— Problem to work on —
Though the entries contain pictures, the copy you make should hold only the rest, exactly as written.

Stored records
◆ ◆ ◆ ◆

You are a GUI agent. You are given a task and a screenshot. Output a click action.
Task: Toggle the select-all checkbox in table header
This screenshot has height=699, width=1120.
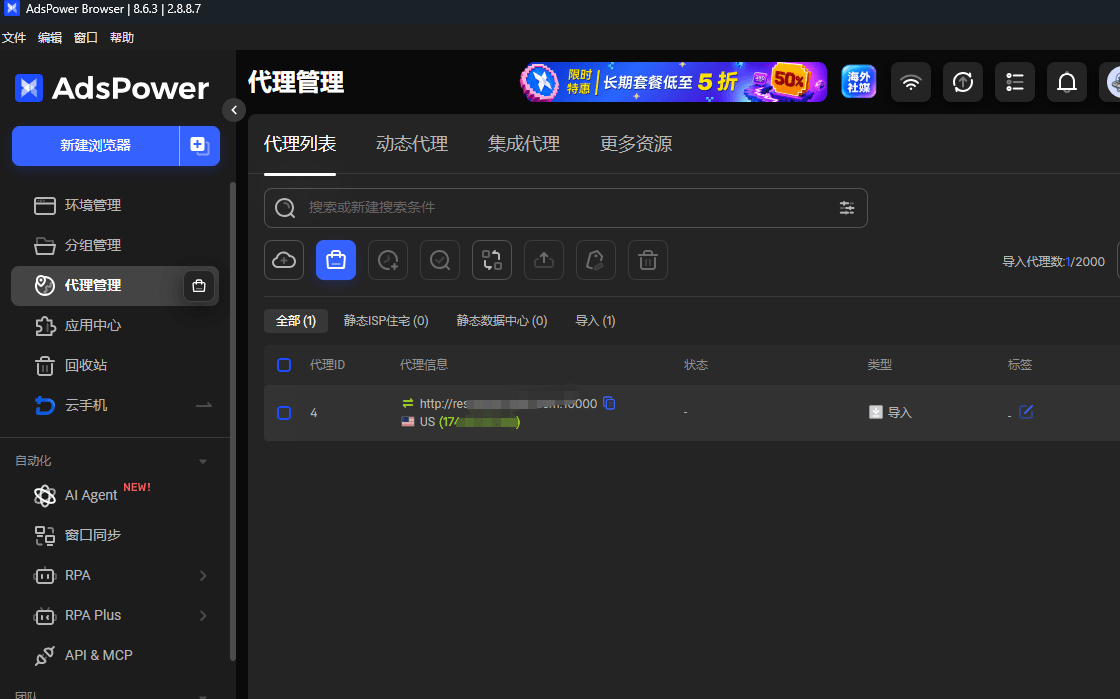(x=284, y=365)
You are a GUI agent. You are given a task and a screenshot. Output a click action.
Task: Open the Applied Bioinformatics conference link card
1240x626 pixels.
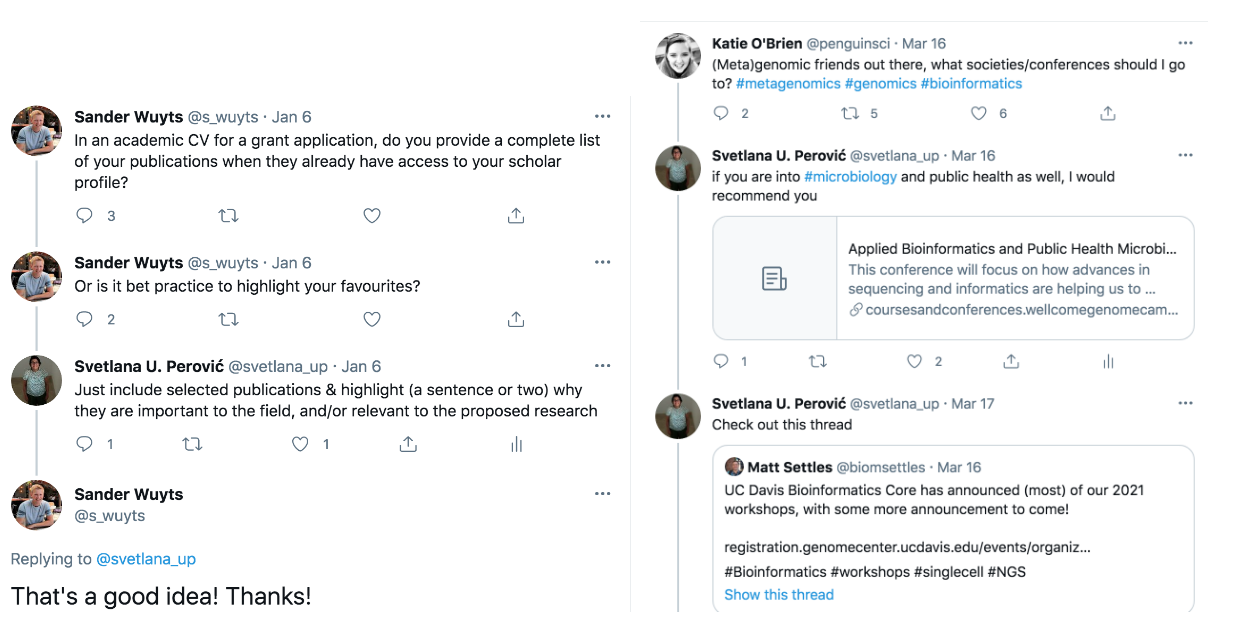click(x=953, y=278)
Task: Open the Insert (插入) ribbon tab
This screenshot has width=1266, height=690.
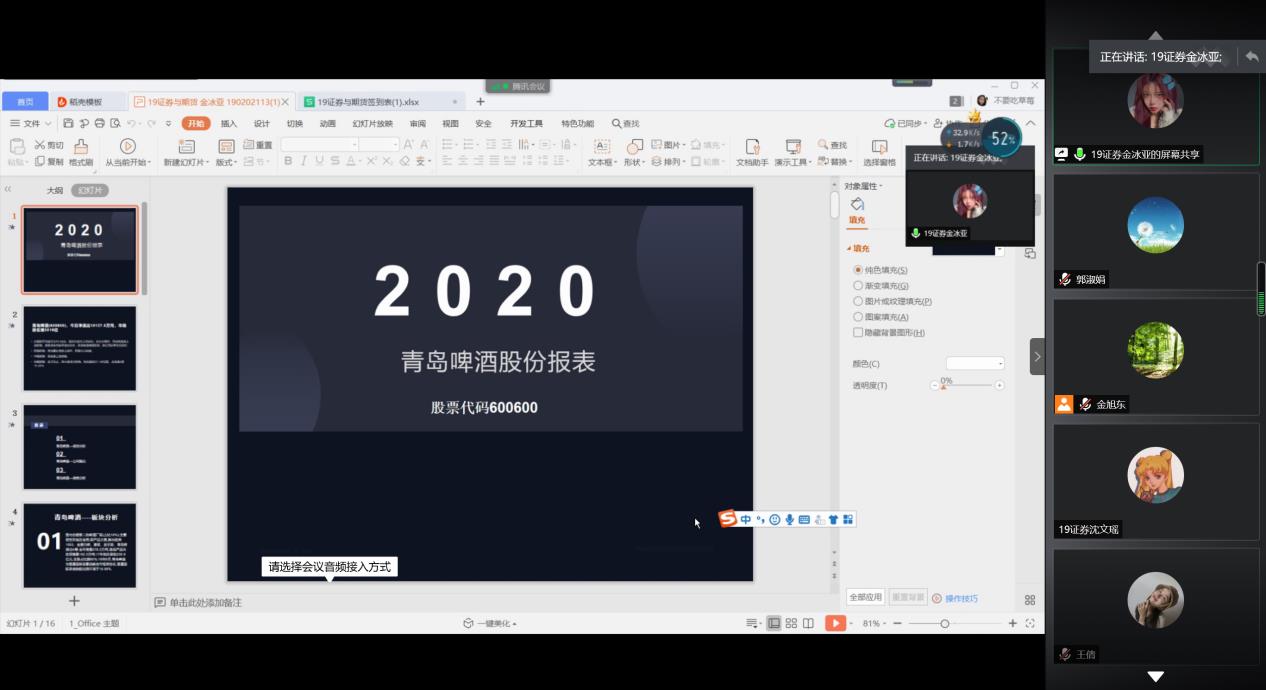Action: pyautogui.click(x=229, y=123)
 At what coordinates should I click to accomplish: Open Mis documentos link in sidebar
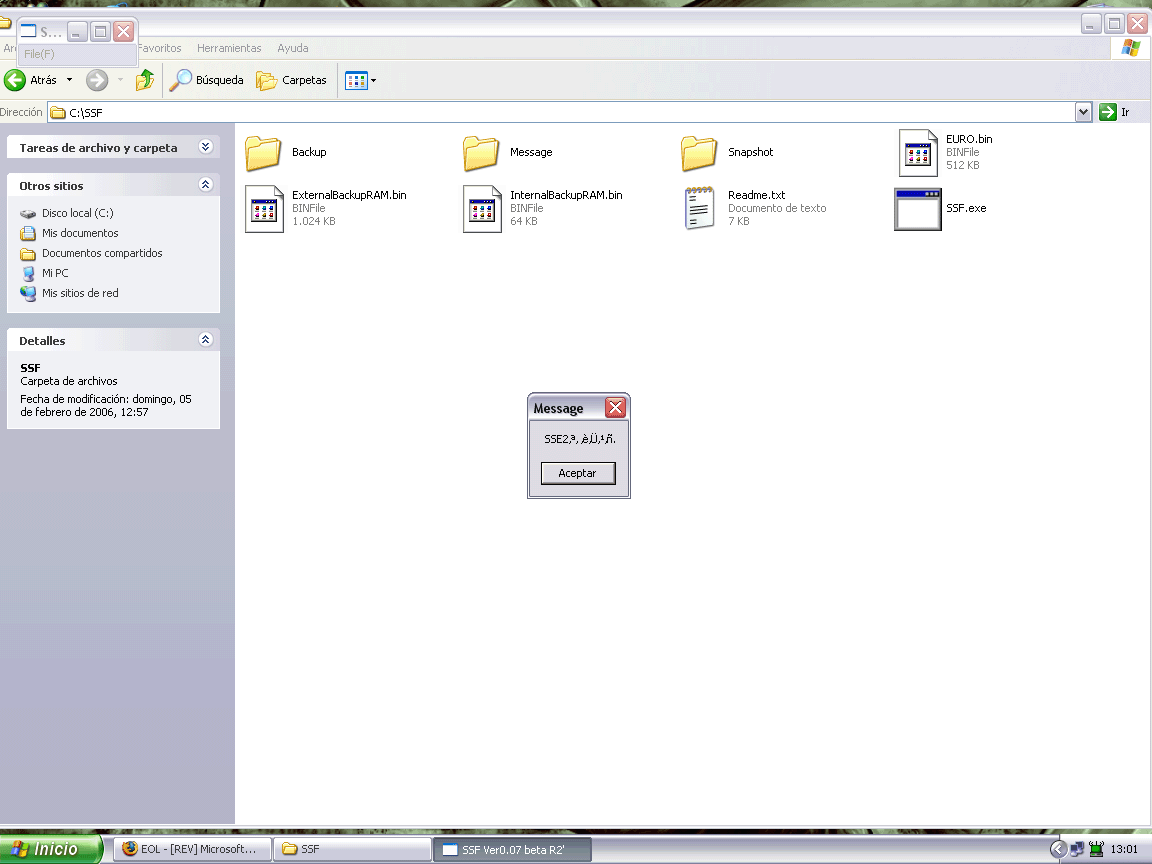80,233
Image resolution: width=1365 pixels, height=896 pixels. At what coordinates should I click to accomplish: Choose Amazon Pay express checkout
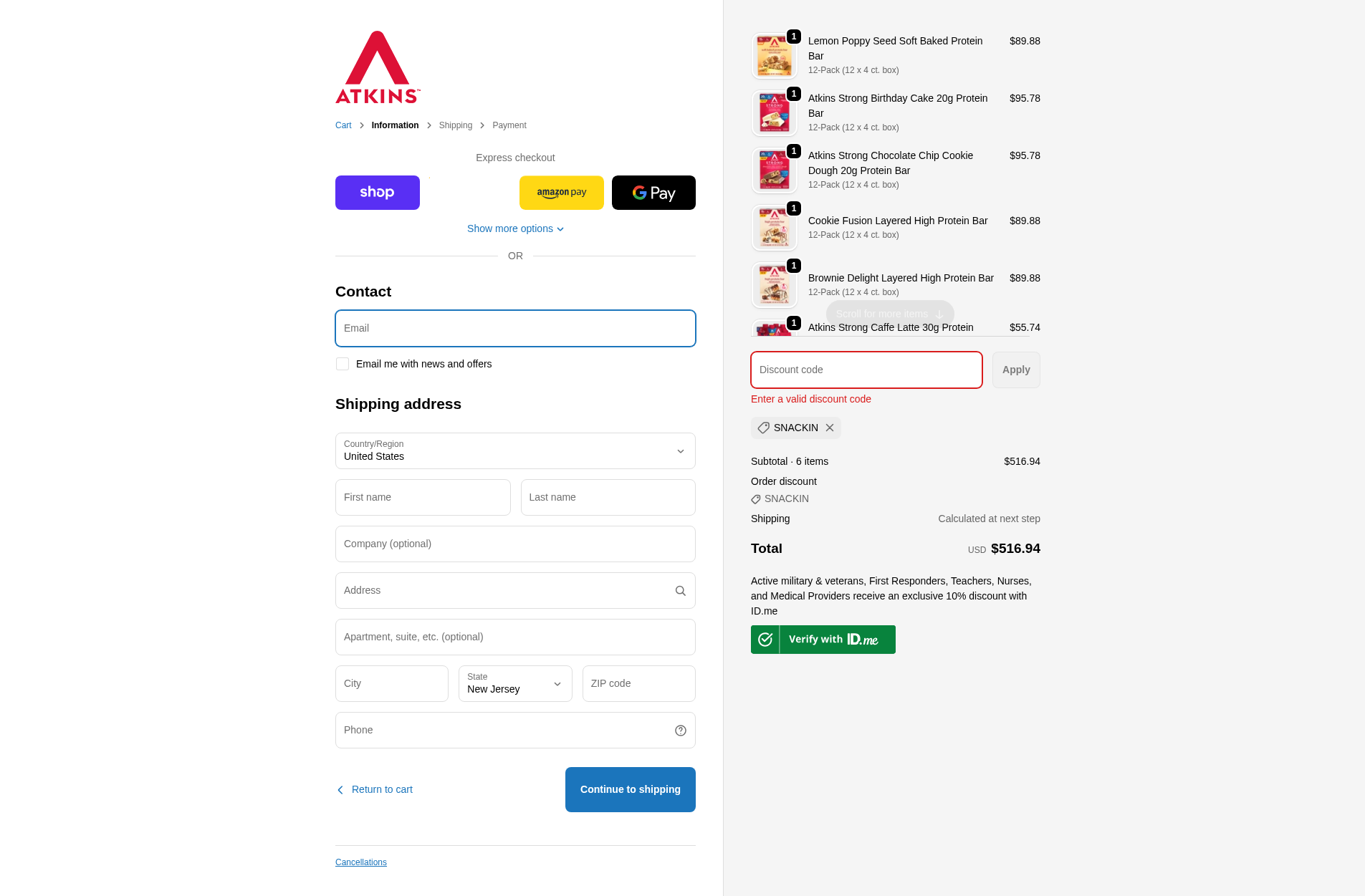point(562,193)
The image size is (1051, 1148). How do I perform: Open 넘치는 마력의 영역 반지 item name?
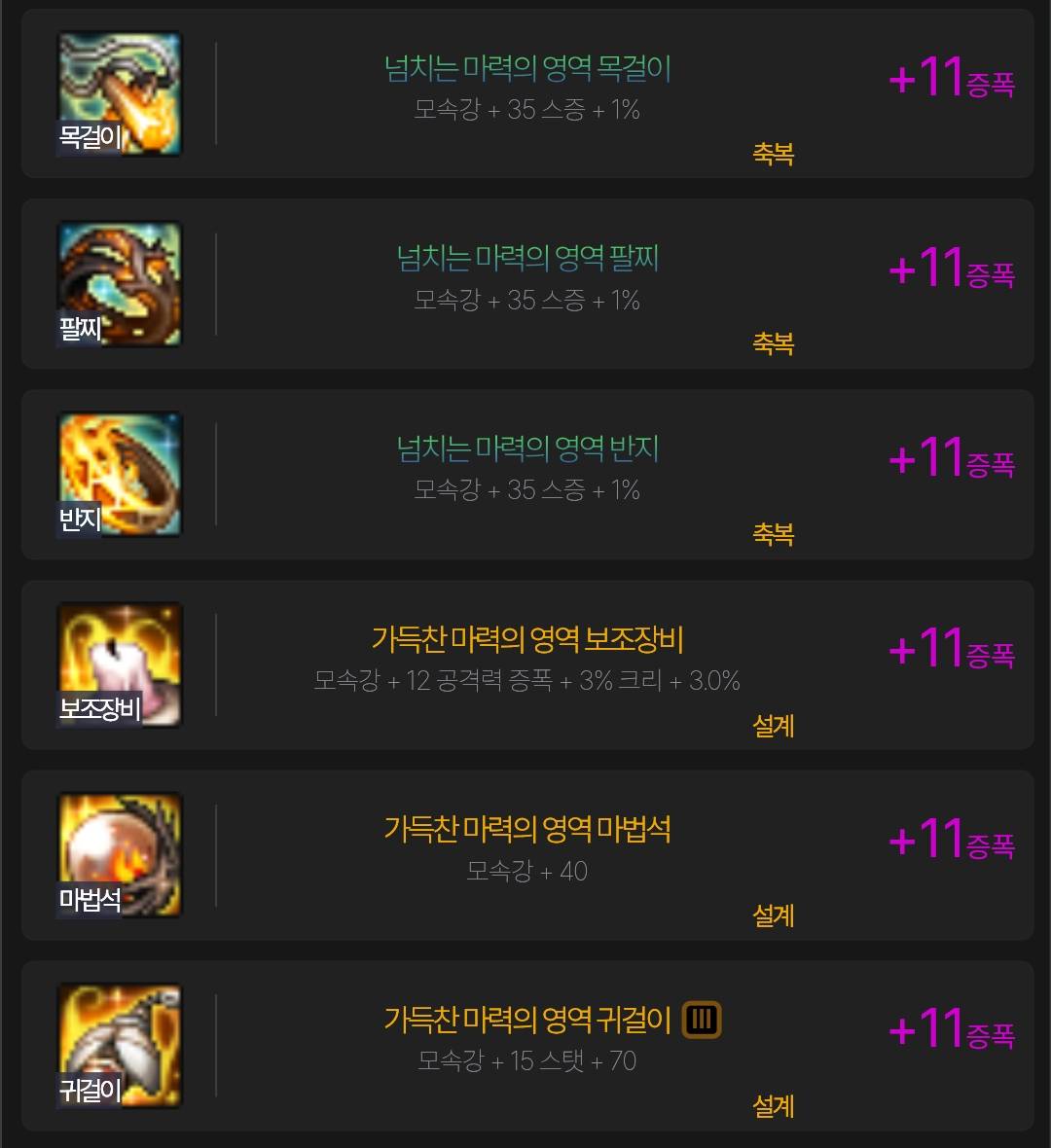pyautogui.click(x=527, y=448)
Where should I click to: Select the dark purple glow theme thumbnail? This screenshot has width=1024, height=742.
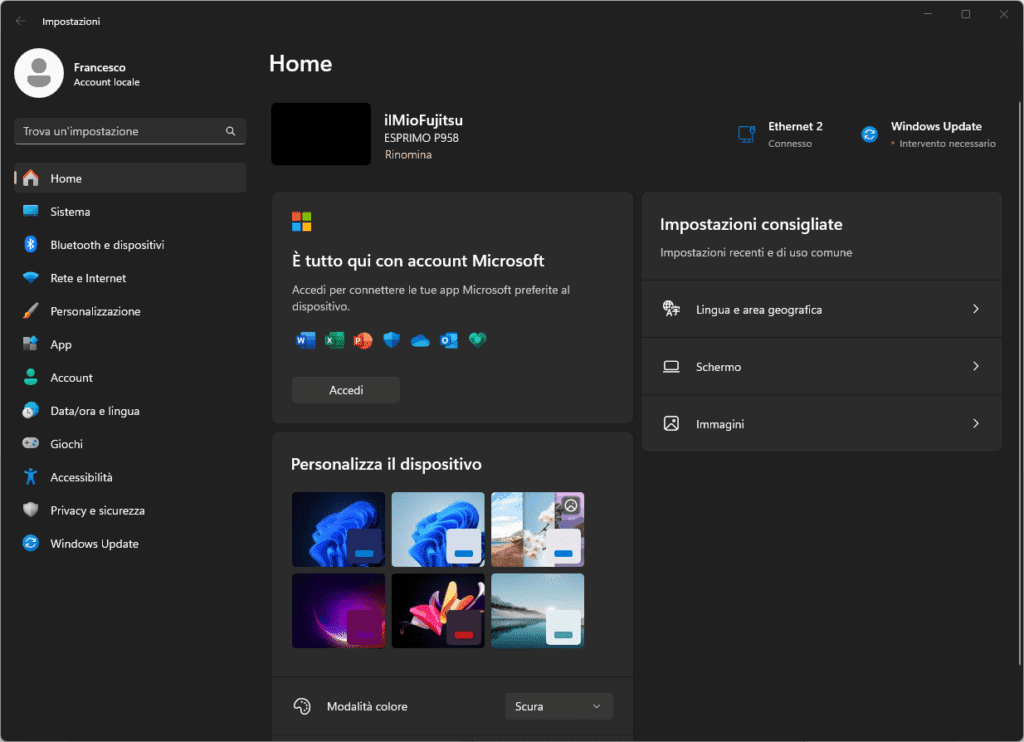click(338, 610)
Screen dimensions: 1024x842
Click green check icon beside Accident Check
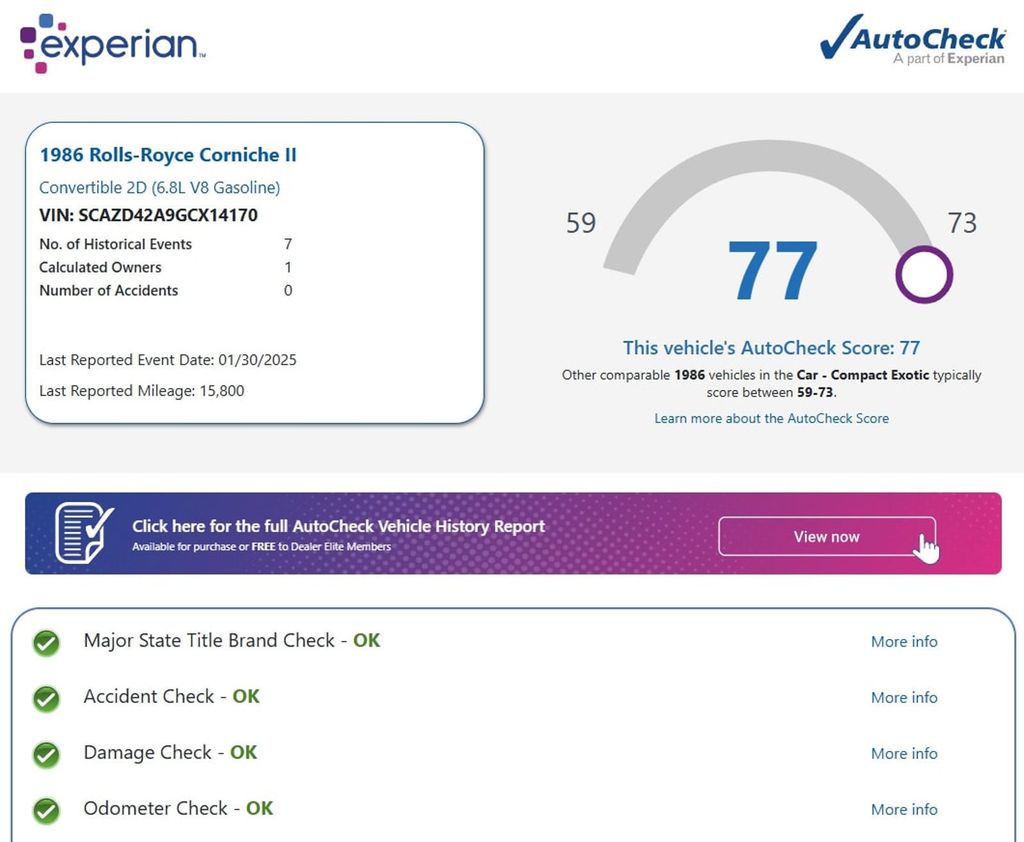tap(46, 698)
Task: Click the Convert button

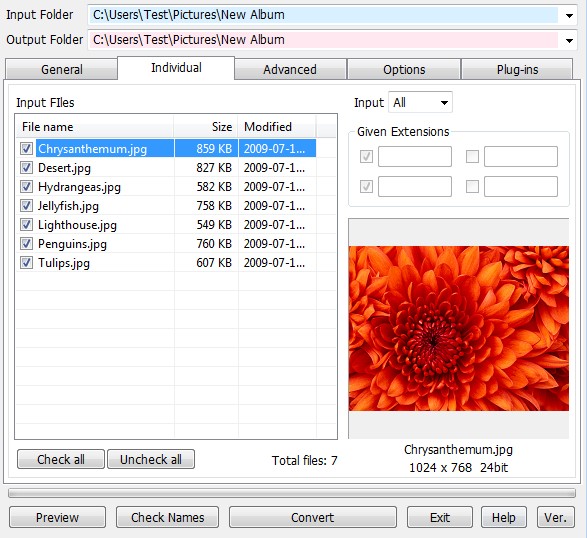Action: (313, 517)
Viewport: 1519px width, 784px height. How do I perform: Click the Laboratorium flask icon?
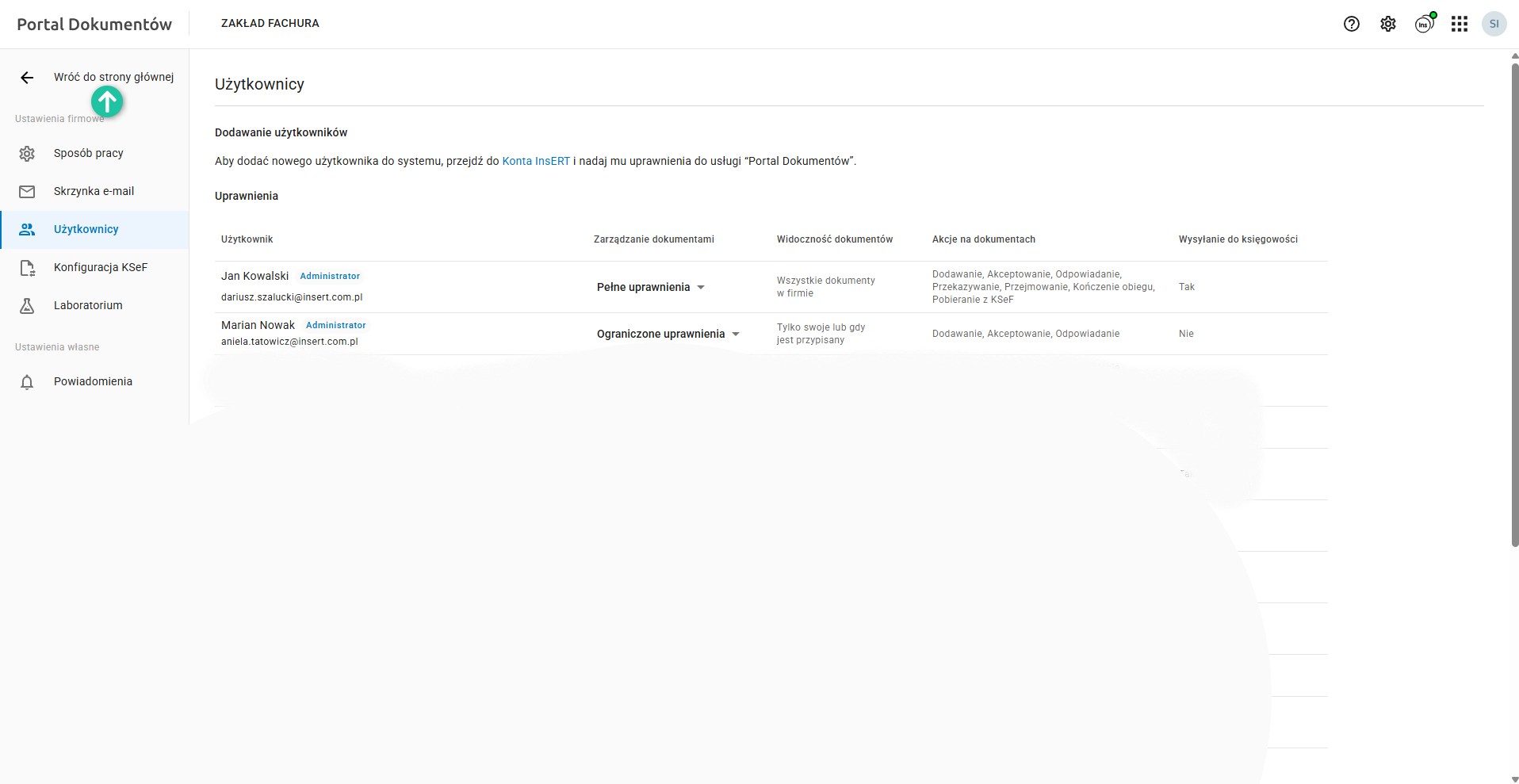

◆ ◆ ◆ ◆

— Task response —
You are a GUI agent. You are given a task and a screenshot. Output a click action.
Task: Toggle the select-all checkbox in table header
This screenshot has height=699, width=1120.
(x=284, y=365)
You are a GUI agent. You are given a task and a screenshot. Output a click action.
Task: Open the Applied Bioinformatics conference link card
1240x626 pixels.
click(x=953, y=278)
Task: Open the Insert (插入) ribbon tab
This screenshot has width=1266, height=690.
Action: pyautogui.click(x=229, y=123)
 At what coordinates should I click to accomplish: Open Mis documentos link in sidebar
80,233
Image resolution: width=1365 pixels, height=896 pixels. At what coordinates should I click to accomplish: Choose Amazon Pay express checkout
point(562,193)
The image size is (1051, 1148). How do I perform: Open 넘치는 마력의 영역 반지 item name?
pyautogui.click(x=527, y=448)
Where should I click to: Select the dark purple glow theme thumbnail? This screenshot has width=1024, height=742.
click(338, 610)
Screen dimensions: 1024x842
Click green check icon beside Accident Check
tap(46, 698)
Task: Click the Convert button

Action: (313, 517)
Viewport: 1519px width, 784px height. How do I perform: Click the Laboratorium flask icon?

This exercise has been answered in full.